Let $I$ be the incenter and $A_2, B_2$ be the incircle tangency points on $CB, CA$. Let $M, N$ be the midpoints of $CB, CA$. Define $X=(ABC) \cap (CI)$ and let $X_1$ be the midpoint of $CX$. Note that $X, I, C'$ collinear. Claim: $\triangle XA_2B_2 \sim \triangle CA_1B_1$ directly similar. Proof: As $X$ is spiral center $BA \mapsto A_2B_2$ we have $\triangle XA_2B_2 \sim XBA \sim X_1MN$ are directly similar. Now recall that $M$ is the midpoint of $A_1A_2$ and $N$ is the midpoint of $B_1B_2$ and $X_1$ is the midpoint of $CX$, so by a spiral lemma we have $XA_2B_2 \sim \triangle CA_1B_1$. $\Box$ Claim: $CX$ is tangent to $(CA_1B_1)$. Proof: Observe that $\measuredangle XCB_1 = \measuredangle XA_2B_2 = \measuredangle CA_1B_1$. $\Box$ Let $\ell$ be the reflection of $CX$ over $CI$. Claim: $\ell \parallel A_1B_1$ Proof: Angle chase with similar triangles again. Or, take a $\sqrt{ab}$ inversion followed by a reflection about $CI$, and let $(\cdot)'$ denote the image of $(\cdot)$. Then $\ell$ is parallel to $A_1'B_1'$ by the second claim. But $A_1'B_1' \parallel A_1B_1$, as needed. $\Box$ Finally, let $K \in (ABC)$ be the midpoint of $II_C$ and let $C''$ be the reflection of $C'$ over $K$. Observe that $I_CC'' \parallel C'I \perp CX$ since $IC'I_CC''$ is a rhombus. Reflecting over $CI$ gives $I_CC' \perp \ell \parallel A_1B_1$, so we are done!

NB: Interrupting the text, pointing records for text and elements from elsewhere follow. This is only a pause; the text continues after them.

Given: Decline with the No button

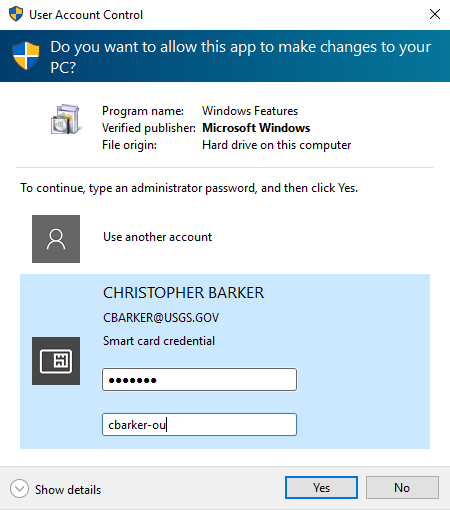Looking at the screenshot, I should tap(402, 488).

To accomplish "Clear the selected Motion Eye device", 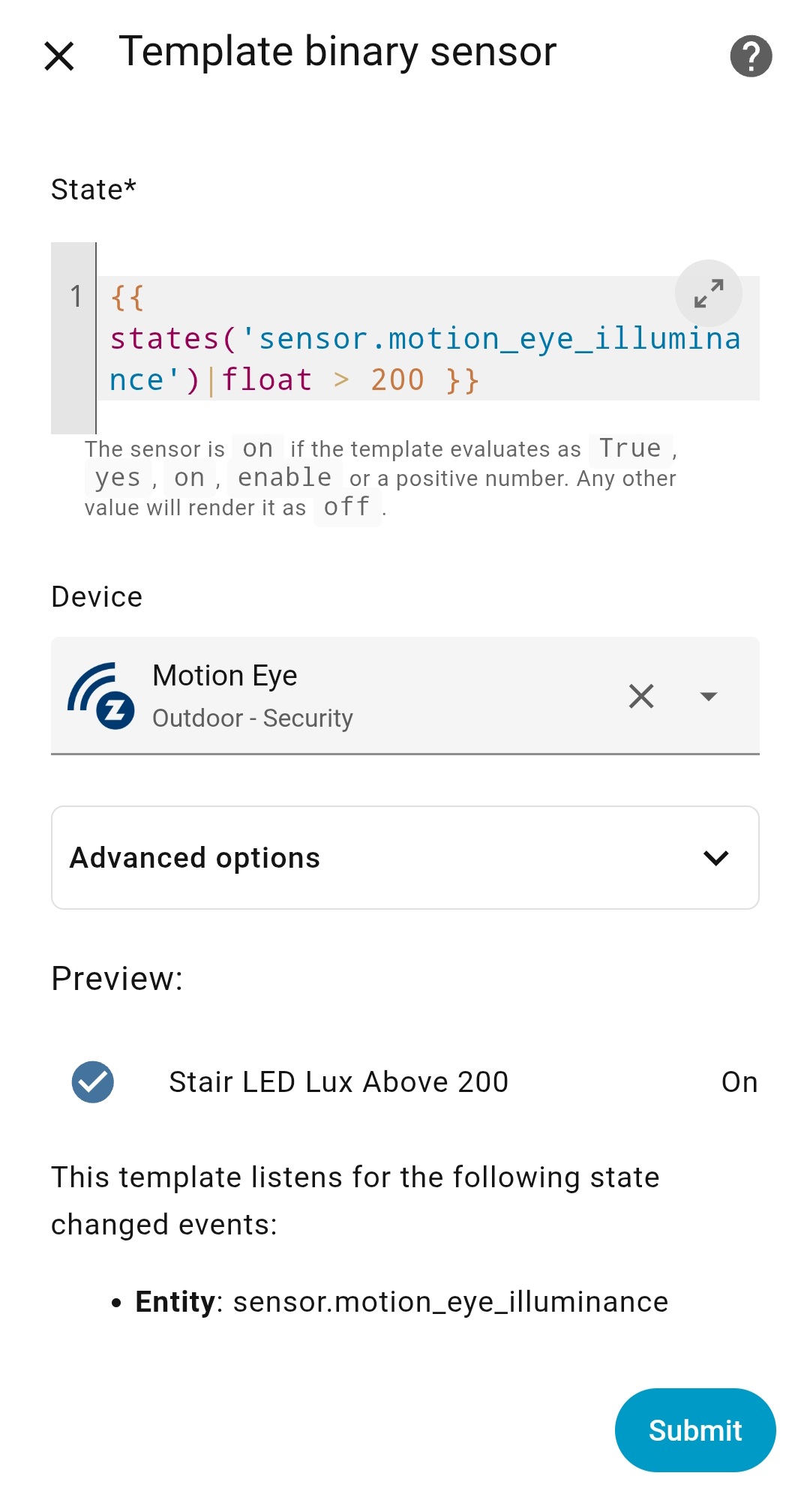I will (641, 696).
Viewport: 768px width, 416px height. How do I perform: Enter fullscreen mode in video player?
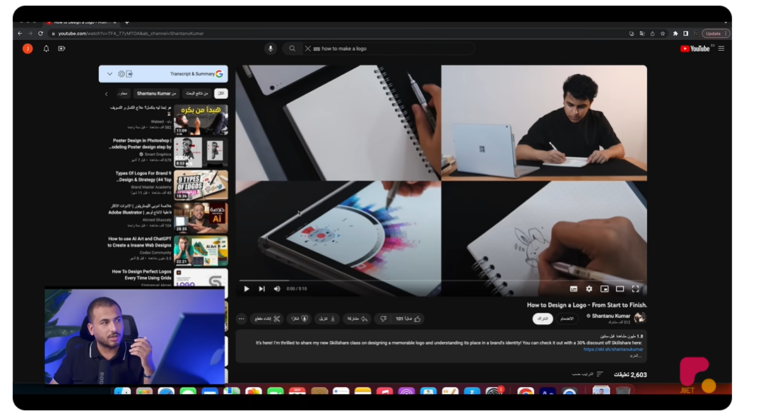tap(635, 289)
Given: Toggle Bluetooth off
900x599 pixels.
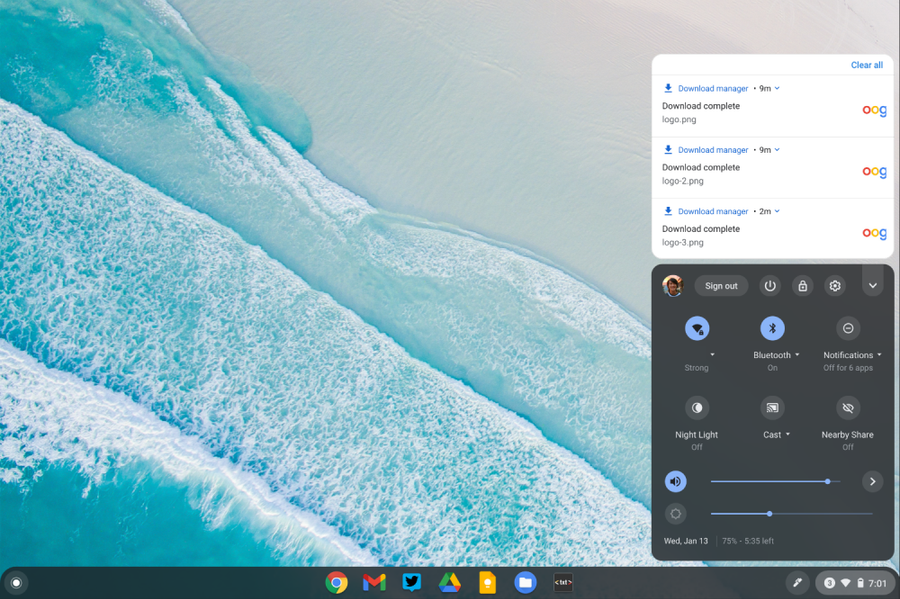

Weird Russian \(C-\) naming. Let \(CI \cap \odot ABC = M, C'I \cap \odot ABC \cap \odot (I) = D\), the incircle \(\odot (I) \cap BC, AB = E,F\) resp. and let \(B_e\) denote the bevan point. We know that \(CB'A' \sim \Delta DFE \Rightarrow \angle DIC = \angle B_eCI_c\) but since, \(C'M \perp\) bisects \( II_c\) \(\Rightarrow \angle DIC = \angle CI_CC'\) and hence the conclusion \(\quad \blacksquare\).